- EXERCISE DIRECTIONS: Below is a listing. Gather each line of it that contains "size".

------------------------------

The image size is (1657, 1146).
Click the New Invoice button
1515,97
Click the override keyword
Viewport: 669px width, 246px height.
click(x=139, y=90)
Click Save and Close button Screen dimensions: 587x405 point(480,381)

------------------------------

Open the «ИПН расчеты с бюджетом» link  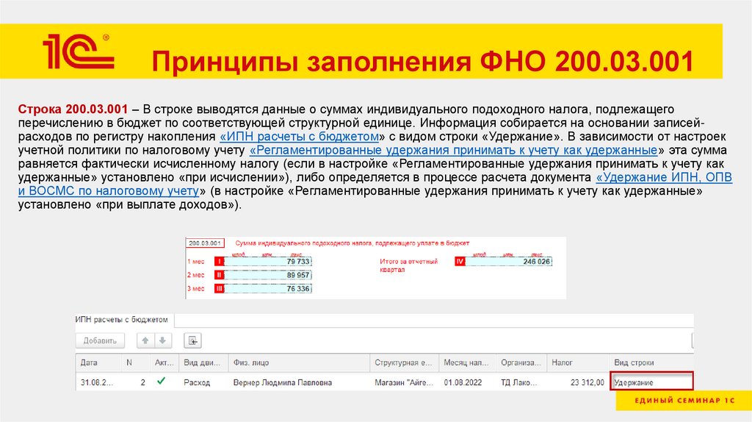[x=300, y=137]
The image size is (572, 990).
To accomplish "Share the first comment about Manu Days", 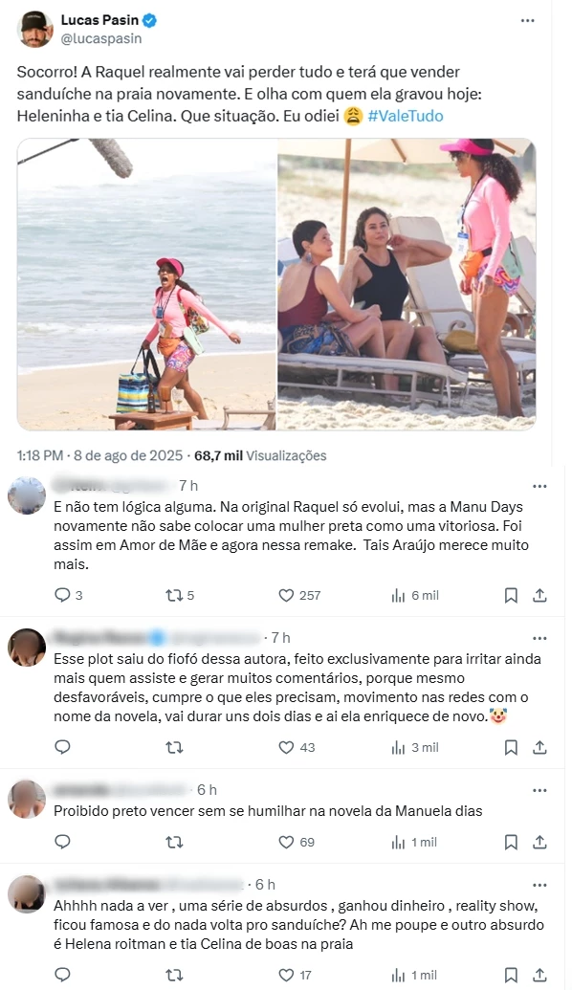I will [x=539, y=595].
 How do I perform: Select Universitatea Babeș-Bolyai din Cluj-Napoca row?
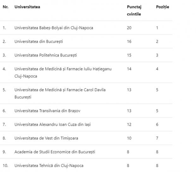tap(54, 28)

------------------------------

- OUTPUT:
The image size is (1657, 1146).
The image size is (572, 990).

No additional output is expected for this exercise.